Convertible uavsConvertible Unmanned Aerial Vehicles (UAVs) combine the advantages of airplanes and rotorcrafts as improved forward speed, hovering, vertical take-off and landing (VTOL) capabilities. Such vehicles become suitable for search-and-rescue missions and load transportation, due to the necessity of rapid deployment in risk zones, such as ones affected by natural, nuclear or chemical disasters, which is a task mostly unfeasible for larger vehicles.

Since a Tilt-rotor UAV usually changes between helicopter and airplane operation modes by tilting its rotors, the enlarged flight envelope imposes challenges to control design. In forward flight, by making use of aerodynamic surfaces the longitudinal and lateral-directional motions are controlled. However, in helicopter-flight mode, such aerodynamic surfaces do not produce significant effects, being the controllability achieved by means of its rotors. Using a multi-body dynamic modeling and a wide aerodynamic characterization, a full flight envelope mathematical model of the Tilt-rotor UAV can be obtained for computer simulations and designing of several control techniques, including MPC, and robust adaptive controllers based on a mixing polytopic approach for smooth full flight envelope trajectory tracking.

On the other hand, for transportation tasks the suspended load is usually connected to the convertible UAV by means of a rope, considerably changing its dynamic behavior and further adding unactuated degrees of freedom to the mechanical system. Among the resulting difficulties, if the load swing is not properly attenuated, the whole system can become unstable, leading to mission failure. Moreover, precise positioning of the load requires the knowledge of the load pose with respect to an inertial frame, which is usually not directly measured by available sensors located at the aircraft. To cope with the resulting difficulties, robust control strategies can be designed based on whole-body dynamic equations, either for the load swing attenuation problem or for path tracking of the load, and state estimators can be developed to provide information on the position of the load, based on stochastic or set-membership techniques.
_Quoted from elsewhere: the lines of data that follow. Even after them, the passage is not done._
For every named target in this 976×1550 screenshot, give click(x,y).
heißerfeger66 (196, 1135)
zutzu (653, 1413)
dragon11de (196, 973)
Fault-tolerant control based on set-theoretic methods

Requirements on reliability and safety of control systems under actuator and sensor malfunctions motivated the development of Fault-tolerant Control (FTC) and Fault Detection and Isolation (FDI) strategies since the 70’s. The purpose of such strategies is to accommodate component failures by maintaining the overall system stable with acceptable closed-loop performance in faulty scenarios, changing control objectives if necessary to cope with physical limitations imposed by the faults. In particular, these control strategies have been of utmost importance in safety critical systems, such as nuclear power plants and aerospace systems, in which minor faults in components may lead to catastrophic consequences if not treated properly. In UAV applications, the occurrence of faults in components such sensor and actuators, or even in the controllers or the UAV communication channels, are capable of leading to mission failure with potential damage to the unmanned aerial system.
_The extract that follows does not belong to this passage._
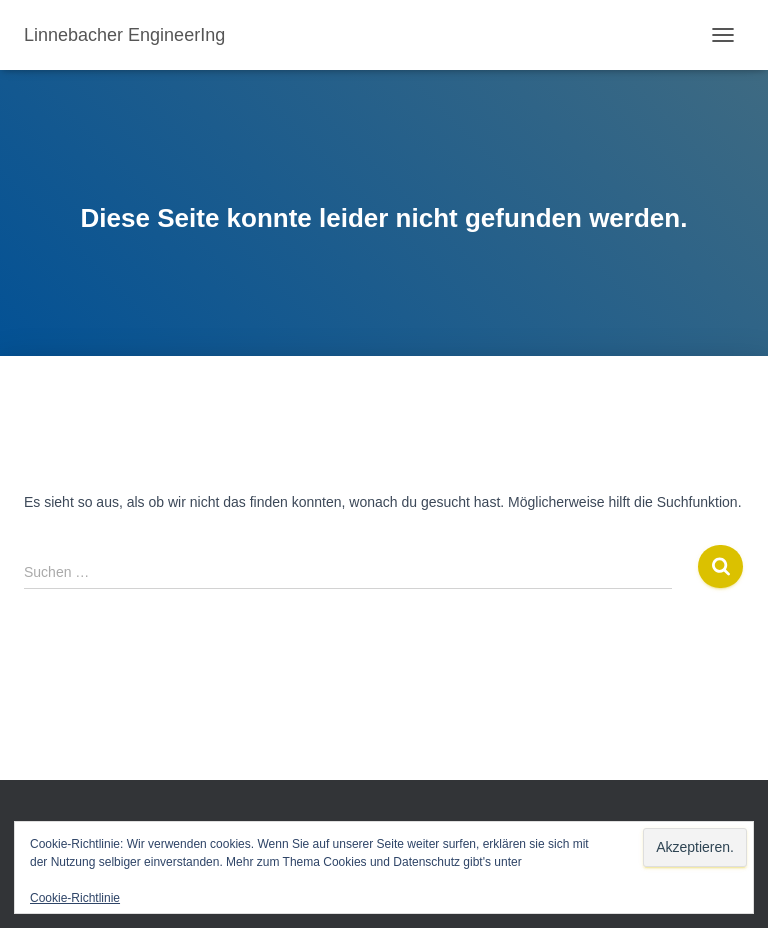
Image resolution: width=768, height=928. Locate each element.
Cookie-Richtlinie (75, 898)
FTC and FDI strategies based on set-theoretic methods are promising and distinguished approaches being developed recently. These methods are based on computation with sets, either under set-theoretic concepts such as positive invariance, set-membership methodology or through numerical tools such as interval arithmetic. They are characterized by their robustness and reliability, since the obtained results are usually guaranteed in a formal manner. A common set-theoretic approach is the use of set-valued state estimators to perform reliable fault detection and isolation, which can be based, for instance, on interval arithmetic, convex polytopes, ellipsoids, zonotopes, or constrained zonotopes.